_Your instructions_. All that is wanted is a word-for-word copy of the data from its first line to the line containing "Task: Click the Max alarms input field", both included.

Collected data entries:
++++++++++++++++++++

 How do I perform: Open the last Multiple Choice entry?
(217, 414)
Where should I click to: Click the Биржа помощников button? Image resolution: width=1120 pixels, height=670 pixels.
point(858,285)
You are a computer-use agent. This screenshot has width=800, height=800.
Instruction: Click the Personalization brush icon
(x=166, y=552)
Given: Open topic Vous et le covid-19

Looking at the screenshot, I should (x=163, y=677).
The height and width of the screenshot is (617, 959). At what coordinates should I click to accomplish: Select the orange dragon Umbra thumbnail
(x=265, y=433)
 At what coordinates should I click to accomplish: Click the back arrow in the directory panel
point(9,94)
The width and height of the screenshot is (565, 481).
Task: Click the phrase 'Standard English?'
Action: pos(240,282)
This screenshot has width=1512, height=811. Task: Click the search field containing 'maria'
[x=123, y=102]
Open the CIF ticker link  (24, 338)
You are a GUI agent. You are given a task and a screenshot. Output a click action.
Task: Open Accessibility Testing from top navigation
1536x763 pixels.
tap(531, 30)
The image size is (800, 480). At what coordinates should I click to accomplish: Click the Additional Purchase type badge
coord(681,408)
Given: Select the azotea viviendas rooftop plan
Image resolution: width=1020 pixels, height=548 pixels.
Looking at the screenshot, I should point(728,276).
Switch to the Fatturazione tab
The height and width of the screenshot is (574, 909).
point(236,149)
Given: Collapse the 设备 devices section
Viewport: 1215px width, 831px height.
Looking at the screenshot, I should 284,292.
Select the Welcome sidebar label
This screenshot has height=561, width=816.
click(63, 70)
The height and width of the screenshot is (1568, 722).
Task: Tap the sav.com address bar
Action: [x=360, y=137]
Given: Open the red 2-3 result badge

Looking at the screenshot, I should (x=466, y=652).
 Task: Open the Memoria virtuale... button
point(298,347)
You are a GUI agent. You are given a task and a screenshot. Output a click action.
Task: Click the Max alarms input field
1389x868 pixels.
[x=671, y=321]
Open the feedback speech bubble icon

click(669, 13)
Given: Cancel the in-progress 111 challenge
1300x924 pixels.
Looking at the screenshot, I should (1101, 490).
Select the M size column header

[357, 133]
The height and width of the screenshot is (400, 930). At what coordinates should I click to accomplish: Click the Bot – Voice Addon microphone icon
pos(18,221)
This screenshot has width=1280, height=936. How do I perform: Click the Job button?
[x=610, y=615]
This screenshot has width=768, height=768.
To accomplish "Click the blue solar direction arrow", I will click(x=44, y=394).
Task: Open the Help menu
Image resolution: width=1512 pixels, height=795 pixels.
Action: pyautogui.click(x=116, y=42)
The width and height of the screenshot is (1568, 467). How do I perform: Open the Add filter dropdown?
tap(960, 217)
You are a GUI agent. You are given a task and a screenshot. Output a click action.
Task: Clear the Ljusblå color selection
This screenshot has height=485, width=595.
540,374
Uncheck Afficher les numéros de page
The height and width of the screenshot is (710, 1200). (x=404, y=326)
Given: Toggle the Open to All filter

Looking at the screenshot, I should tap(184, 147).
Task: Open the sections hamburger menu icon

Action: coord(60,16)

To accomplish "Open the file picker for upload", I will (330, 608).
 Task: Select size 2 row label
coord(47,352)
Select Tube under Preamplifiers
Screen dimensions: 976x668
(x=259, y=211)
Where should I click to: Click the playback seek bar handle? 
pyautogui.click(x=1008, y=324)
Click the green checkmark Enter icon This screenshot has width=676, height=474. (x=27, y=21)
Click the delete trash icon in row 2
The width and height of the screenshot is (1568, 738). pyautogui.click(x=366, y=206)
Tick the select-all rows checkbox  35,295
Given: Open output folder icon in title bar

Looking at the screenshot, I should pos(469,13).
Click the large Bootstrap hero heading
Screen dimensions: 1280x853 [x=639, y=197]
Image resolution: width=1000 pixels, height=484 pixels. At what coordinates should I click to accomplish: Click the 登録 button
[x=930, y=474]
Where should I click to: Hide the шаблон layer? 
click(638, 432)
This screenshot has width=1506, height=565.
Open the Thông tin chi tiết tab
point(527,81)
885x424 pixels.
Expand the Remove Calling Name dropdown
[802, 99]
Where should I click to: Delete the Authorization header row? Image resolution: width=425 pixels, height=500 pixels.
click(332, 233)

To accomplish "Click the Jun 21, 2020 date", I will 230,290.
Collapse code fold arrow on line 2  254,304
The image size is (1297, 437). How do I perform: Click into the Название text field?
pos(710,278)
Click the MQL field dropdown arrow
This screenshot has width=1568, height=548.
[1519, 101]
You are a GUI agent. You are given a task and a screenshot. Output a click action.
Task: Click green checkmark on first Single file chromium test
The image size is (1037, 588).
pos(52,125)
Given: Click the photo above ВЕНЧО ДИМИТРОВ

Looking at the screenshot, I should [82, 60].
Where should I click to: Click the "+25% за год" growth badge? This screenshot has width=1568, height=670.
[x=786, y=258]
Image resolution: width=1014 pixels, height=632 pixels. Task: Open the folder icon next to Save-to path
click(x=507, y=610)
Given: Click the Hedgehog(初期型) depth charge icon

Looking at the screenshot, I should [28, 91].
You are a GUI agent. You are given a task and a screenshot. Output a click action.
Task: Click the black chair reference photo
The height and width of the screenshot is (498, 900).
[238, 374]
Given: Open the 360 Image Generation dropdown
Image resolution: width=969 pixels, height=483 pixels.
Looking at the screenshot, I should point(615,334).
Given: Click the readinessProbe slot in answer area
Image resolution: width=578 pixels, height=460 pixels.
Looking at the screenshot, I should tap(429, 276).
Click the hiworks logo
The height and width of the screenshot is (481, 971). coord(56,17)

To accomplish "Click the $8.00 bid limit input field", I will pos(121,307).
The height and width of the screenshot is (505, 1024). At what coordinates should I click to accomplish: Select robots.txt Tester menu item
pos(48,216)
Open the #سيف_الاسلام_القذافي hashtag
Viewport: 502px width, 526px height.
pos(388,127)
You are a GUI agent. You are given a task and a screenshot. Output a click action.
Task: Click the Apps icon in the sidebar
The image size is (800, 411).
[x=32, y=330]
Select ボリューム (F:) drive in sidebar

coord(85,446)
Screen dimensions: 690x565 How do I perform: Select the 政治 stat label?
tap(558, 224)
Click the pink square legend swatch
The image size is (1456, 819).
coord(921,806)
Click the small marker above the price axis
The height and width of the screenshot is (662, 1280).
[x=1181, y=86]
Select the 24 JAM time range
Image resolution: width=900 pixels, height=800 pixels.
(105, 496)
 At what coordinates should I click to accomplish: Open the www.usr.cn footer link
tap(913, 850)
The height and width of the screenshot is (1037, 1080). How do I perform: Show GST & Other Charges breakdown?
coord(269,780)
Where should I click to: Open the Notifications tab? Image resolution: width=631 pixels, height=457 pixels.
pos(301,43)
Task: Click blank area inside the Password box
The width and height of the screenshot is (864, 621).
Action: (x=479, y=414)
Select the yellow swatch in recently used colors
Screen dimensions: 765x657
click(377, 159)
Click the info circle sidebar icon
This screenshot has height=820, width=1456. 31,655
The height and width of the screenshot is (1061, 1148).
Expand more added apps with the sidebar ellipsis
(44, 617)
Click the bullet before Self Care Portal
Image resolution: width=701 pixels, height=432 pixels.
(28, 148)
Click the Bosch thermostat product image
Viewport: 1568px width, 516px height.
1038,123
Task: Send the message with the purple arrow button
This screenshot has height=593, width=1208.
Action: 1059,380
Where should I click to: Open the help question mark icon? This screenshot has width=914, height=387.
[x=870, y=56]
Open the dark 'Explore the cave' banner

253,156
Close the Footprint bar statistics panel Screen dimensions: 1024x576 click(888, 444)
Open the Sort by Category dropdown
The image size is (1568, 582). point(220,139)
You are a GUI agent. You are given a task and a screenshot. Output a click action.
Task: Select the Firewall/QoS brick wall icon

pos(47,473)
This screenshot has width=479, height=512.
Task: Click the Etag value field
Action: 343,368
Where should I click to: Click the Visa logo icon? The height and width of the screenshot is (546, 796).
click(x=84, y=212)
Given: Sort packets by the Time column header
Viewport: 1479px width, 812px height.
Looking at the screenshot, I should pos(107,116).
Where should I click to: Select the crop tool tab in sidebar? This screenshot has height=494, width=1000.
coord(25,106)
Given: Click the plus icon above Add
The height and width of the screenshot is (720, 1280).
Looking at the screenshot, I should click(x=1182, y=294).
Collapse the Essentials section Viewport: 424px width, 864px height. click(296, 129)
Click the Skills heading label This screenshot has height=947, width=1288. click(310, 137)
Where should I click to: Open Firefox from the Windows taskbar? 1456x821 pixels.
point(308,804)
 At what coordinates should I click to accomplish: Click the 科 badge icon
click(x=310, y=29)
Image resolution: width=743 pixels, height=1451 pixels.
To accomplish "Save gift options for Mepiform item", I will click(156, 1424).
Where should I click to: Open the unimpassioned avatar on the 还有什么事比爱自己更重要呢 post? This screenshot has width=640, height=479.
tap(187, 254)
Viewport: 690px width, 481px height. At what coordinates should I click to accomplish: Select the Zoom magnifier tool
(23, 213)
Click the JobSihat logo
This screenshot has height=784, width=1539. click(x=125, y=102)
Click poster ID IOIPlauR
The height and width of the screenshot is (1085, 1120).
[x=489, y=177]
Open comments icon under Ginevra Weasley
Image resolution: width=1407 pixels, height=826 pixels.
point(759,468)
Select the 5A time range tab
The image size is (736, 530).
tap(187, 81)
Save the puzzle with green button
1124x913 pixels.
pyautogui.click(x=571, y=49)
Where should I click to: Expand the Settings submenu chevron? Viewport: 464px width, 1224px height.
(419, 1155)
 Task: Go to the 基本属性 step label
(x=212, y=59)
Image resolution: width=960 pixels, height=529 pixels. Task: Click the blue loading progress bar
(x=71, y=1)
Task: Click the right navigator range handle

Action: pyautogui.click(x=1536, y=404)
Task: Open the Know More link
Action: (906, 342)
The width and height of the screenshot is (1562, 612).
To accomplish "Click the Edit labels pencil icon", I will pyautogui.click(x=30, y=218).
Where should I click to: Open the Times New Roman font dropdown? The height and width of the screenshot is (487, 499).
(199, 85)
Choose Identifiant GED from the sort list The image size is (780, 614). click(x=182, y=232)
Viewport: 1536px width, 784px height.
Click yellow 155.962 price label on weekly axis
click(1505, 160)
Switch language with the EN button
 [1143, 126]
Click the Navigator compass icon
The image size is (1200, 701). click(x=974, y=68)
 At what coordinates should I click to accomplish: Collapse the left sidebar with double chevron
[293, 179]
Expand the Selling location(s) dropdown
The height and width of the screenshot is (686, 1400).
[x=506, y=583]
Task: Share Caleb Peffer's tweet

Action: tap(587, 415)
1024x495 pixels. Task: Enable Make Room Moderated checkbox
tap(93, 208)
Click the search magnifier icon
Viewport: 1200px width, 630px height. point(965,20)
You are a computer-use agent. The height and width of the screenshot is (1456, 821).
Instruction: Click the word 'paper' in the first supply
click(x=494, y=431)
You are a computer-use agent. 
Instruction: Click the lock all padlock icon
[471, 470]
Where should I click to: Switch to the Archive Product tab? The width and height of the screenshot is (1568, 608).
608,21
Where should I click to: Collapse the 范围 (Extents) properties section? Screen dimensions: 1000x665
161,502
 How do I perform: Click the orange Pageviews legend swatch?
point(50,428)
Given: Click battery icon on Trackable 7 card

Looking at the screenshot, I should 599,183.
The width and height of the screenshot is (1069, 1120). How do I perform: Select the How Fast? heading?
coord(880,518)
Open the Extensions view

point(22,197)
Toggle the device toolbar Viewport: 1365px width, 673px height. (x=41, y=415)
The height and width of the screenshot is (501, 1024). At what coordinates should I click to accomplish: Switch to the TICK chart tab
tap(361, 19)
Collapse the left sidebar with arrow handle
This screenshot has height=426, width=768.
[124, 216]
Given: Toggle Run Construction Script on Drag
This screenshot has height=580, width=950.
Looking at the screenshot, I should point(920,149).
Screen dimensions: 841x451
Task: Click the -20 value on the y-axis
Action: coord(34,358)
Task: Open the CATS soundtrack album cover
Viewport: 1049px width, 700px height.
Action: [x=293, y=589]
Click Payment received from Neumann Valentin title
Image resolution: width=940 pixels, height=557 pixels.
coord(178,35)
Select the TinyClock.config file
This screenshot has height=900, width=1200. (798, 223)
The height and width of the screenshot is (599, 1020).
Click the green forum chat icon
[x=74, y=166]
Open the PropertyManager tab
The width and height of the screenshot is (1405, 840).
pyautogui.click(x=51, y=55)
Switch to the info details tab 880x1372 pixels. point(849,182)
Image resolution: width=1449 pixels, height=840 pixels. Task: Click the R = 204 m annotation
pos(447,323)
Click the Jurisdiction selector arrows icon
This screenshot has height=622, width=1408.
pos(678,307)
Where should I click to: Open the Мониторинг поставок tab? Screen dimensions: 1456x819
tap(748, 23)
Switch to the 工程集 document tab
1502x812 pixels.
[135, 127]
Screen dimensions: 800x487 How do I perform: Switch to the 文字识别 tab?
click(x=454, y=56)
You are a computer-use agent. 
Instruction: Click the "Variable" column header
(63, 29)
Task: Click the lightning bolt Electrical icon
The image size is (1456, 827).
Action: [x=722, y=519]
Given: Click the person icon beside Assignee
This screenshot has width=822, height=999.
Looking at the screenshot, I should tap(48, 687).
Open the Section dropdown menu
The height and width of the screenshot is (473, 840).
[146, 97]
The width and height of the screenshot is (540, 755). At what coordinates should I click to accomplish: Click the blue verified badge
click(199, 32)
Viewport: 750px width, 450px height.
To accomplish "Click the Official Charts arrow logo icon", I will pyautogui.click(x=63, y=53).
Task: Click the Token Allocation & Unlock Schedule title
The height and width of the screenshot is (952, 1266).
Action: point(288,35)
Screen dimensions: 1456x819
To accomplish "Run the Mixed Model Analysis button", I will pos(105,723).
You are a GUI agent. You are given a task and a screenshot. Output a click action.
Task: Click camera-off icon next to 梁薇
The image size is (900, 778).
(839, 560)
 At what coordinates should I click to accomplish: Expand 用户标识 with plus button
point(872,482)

++++++++++++++++++++

_Task response_.
 How do I perform: Open the last Multiple Choice entry?
(217, 414)
Where should I click to: Click the Биржа помощников button? Image resolution: width=1120 pixels, height=670 pixels.
point(858,285)
You are a computer-use agent. This screenshot has width=800, height=800.
Instruction: Click the Personalization brush icon
(x=166, y=552)
Given: Open topic Vous et le covid-19

Looking at the screenshot, I should (x=163, y=677).
The height and width of the screenshot is (617, 959). At what coordinates should I click to accomplish: Select the orange dragon Umbra thumbnail
(x=265, y=433)
 At what coordinates should I click to accomplish: Click the back arrow in the directory panel
point(9,94)
The width and height of the screenshot is (565, 481).
Task: Click the phrase 'Standard English?'
Action: pos(240,282)
This screenshot has width=1512, height=811. Task: Click the search field containing 'maria'
[x=123, y=102]
Open the CIF ticker link  (24, 338)
You are a GUI agent. You are given a task and a screenshot. Output a click action.
Task: Open Accessibility Testing from top navigation
1536x763 pixels.
tap(531, 30)
The image size is (800, 480). At what coordinates should I click to accomplish: Click the Additional Purchase type badge
coord(681,408)
Given: Select the azotea viviendas rooftop plan
Image resolution: width=1020 pixels, height=548 pixels.
Looking at the screenshot, I should point(728,276).
Switch to the Fatturazione tab
The height and width of the screenshot is (574, 909).
point(236,149)
Given: Collapse the 设备 devices section
Viewport: 1215px width, 831px height.
Looking at the screenshot, I should 284,292.
Select the Welcome sidebar label
This screenshot has height=561, width=816.
click(63, 70)
The height and width of the screenshot is (1568, 722).
Task: Tap the sav.com address bar
Action: [x=360, y=137]
Given: Open the red 2-3 result badge

Looking at the screenshot, I should (x=466, y=652).
 Task: Open the Memoria virtuale... button
point(298,347)
You are a GUI agent. You are given a task and a screenshot. Output a click action.
Task: Click the Max alarms input field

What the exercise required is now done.